# 30 year old gate valve: DECA 1.5" still made?



## MikeD (Apr 1, 2010)

Dear community,

I will be working on a gate valve installed as the main water shutoff. I was looking to replace the gate valve / rebuild it but I can't find any parts for this model. Are they still being made? The embossed stamp reads as follows:

DECA
1 1/2
1255
200W0?

The ? might be a 6, 8 or 0. If anyone knows of this manufacturer or a online supply website can you please let me know. Thank you.


----------



## PLUMB TIME (Feb 2, 2009)

Go to b-box. 

Turn off water.

Replace valve.

Turn water back on.

Collect $$$$$


----------



## njoy plumbing (May 19, 2009)

Who are you? Intro please.:yes:


----------



## Airgap (Dec 18, 2008)

MikeD said:


> Dear community,
> 
> I will be working on a gate valve installed as the main water shutoff. I was looking to replace the gate valve / rebuild it but I can't find any parts for this model. Are they still being made? The embossed stamp reads as follows:
> 
> ...


Water, Oil, Gas.....You need to know this....:thumbsup:


----------



## PLUMB TIME (Feb 2, 2009)

I thought Deca valves were made by Moen or were in some way associated with them.:blink:.


----------



## RealLivePlumber (Jun 22, 2008)

He would, if he was a plumber.


----------



## GREENPLUM (Jul 27, 2008)

How much money are you doing this valve repair for???


----------



## Airgap (Dec 18, 2008)

*crickets*


----------



## plumbpro (Mar 10, 2010)

Why would you repair an old valve when you can buy a new one, replace the old one and be done. What a PITA


----------



## kentdmo (Dec 15, 2008)

put in a ball valve we dont fix those things


----------



## salopez (Oct 2, 2010)

*Repairing Small Gate Valve Vesus repiping.*



plumbpro said:


> Why would you repair an old valve when you can buy a new one, replace the old one and be done. What a PITA


Real craftsmen troubleshoot and repair rather then replace when the products are designed to be serviced and that is the most cost effective alternative.


----------



## Protech (Sep 22, 2008)

Is that so? :whistling2:



salopez said:


> Real craftsmen troubleshoot and repair rather then replace when the products are designed to be serviced *and that is the most cost effective alternative.*


----------



## plumbpro (Mar 10, 2010)

salopez said:


> Real craftsmen troubleshoot and repair rather then replace when the products are designed to be serviced and that is the most cost effective alternative.

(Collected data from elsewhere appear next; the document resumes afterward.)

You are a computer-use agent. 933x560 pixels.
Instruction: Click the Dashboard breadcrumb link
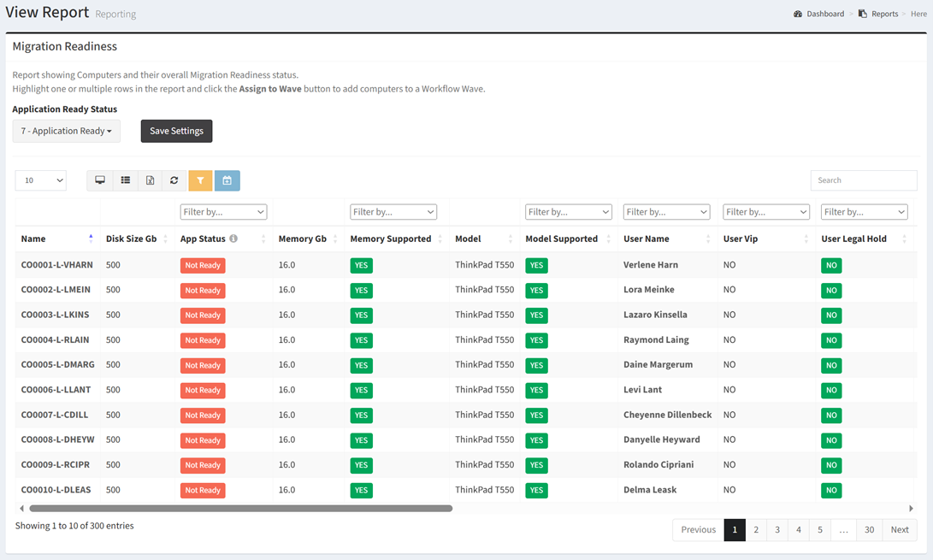(x=824, y=14)
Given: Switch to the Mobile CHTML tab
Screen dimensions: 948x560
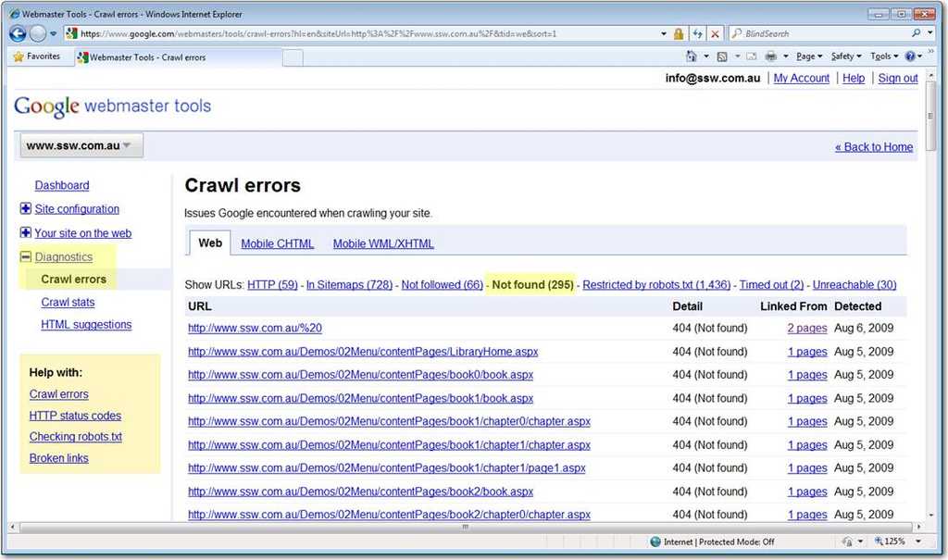Looking at the screenshot, I should point(277,243).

When things can be repaired at a reasonable cost, sure. I for one am not going to run and call all over town (on the customers dime) to try and track down parts for a 30 year old gate valve. Not to mention the cost of parts and labor to take it apart. Why not just replace it in less than an hour with a ball valve on my truck and be dine with it? Well, I guess I'm not a real craftsman.:whistling2:


----------



## Redwood (Sep 8, 2008)

salopez said:


> Real craftsmen troubleshoot and repair rather then replace when the products are designed to be serviced and that is the most cost effective alternative.


Nacho is that you? :whistling2:


----------



## suzie (Sep 1, 2010)

Geez! Are you a plumber nobody fixes em. Just replace the B.... with a ball valve. Having it inspected? HMMMM. They would make you replace too. How long have you been herding turds anyway? If you are a pipe doc my sincere apologies.


----------



## suzie (Sep 1, 2010)

salopez said:


> Real craftsmen troubleshoot and repair rather then replace when the products are designed to be serviced and that is the most cost effective alternative.


 
R U Kidding me. I for one would get the job over and done with and move on to the next customer so I could make more money. Not driving around town or calling looking for a damn part. Where is your business sense?


----------



## plumbpro (Mar 10, 2010)

IMO gate valves are crap anyway and it is always more cost effective to replace them. A faucet with a leak that news some orings or a new stem is a different story, as I stock the most common parts for my area. A cheap toilet that is limed up and needs a tank rebuild ( parts on my truck) might be better replaced with something better, that's the customers call. I can just see it "well I found the parts for that gate valve, only 60 bucks. That'll be $300 for my trouble today and I'll come back with the parts in 2 weeks. That'll around another $200 when the job is done":laughing:


----------



## Redwood (Sep 8, 2008)

Shhhhh

We're giving Nacho the secret to our success...:laughing:


----------



## suzie (Sep 1, 2010)

Redwood said:


> Shhhhh
> 
> We're giving Nacho the secret to our success...:laughing:


Who's Nacho? Please tell.


----------



## plumbpro (Mar 10, 2010)

suzie said:


> Who's Nacho? Please tell.


Nacho is a fictional handy hack that is all too real sometimes.:laughing:


----------



## Redwood (Sep 8, 2008)

suzie said:


> Who's Nacho? Please tell.


If you will notice both the original poster that started this thread and the poster that rescued it from sitting idle since last April are one hit, no intro posters...

Their comments don't seem to be anything a plumber would write....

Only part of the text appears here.